Fortunately, every so often the opportunity arises. Here is one our instrumented tax-dodgers going down Nugent Hill, Cotham, using the bike contraflow to get to the Arley Hill evening traffic jam, and so on to Stokes Croft. As they join the Arley Hill queue, you can see a green light allowing some traffic to slowly get out to places more interesting.

And here you can see the BMW 3 series YF57KTE getting some return on investment. First they can come off the speed bump while accelerating (suspension), then put their foot down to catch up with the cars in front. Those cars in front who are going through on orange we note.  But as the BMW is now almost joined up with them, it can do the "part of the same group" gambit and carry on through on the red light.

That tactic has given them a bit more speed than the vehicles in front, forcing them to negotiate what is effectively a chicaned right turn fairly aggressively: that suspension at work again.

They then need to put their brakes on, not because of the speed limit but because they've caught up with the car in front.

There: 15 seconds of real driving, out of probably 30 minutes of suffering. Not much —but that's all a 20 mph zone offers, at least during the early evening commute.


2 comments:

amoeba said...

The Mini that pulled-out @0.15 looked like it might be a bit close, but it's hard to judge distances with certainty because this is affected strongly by the angle of view of the camera, there seemed very little barrel-distortion, so I assume the angle of view isn't anything like the 170 degree fish-eye lenses normally used on such cameras.

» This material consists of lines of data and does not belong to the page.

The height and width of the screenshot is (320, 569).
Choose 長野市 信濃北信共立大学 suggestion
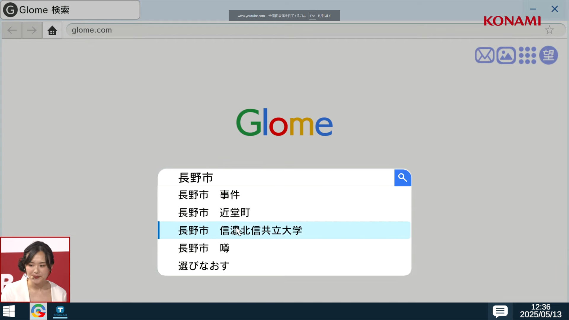[284, 230]
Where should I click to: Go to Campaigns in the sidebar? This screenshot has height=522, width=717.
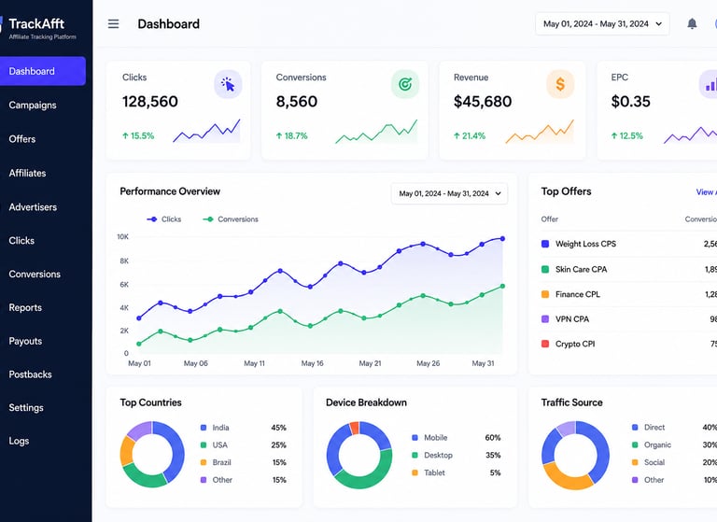pyautogui.click(x=33, y=106)
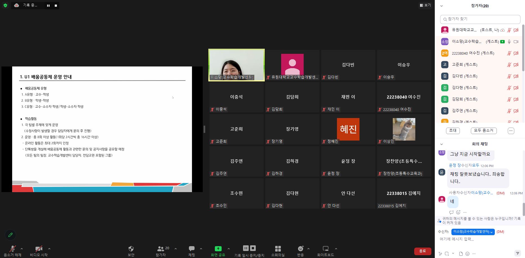
Task: Pause recording with the top-left pause button
Action: pyautogui.click(x=48, y=5)
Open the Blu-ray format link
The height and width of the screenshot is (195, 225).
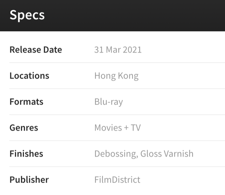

I didn't notice it in the video, but all too often traffic queues are held-up by people gazing gormlessly at their phones while sat in the queue and failing to pay attention and not noticing the light-change. If only there were some means of detecting / deterring phone use by drivers, the queues would move faster.
As for boys' toys, I hate them.

Bristol Traffic said...

-Problem with the Mini is there isn't great visibility from those side roads; on the DH you need to plan for that and not go up to speed. It's worse on the bottom one because only bikes go straight on, cars pull out assuming its clear. This is why the speedo on the video says ~20 mph max. I don't recall the car being that close, though I wasn't over-happy.

Queues & Texting? Arley Hill is a classic previously documented. Saw someone there with a tablet last month -though without a helmet cam I couldn't show. On the same ride as the video shown here there was a school-run-mum texting, but the helmet camera wasn't positioned right for that video.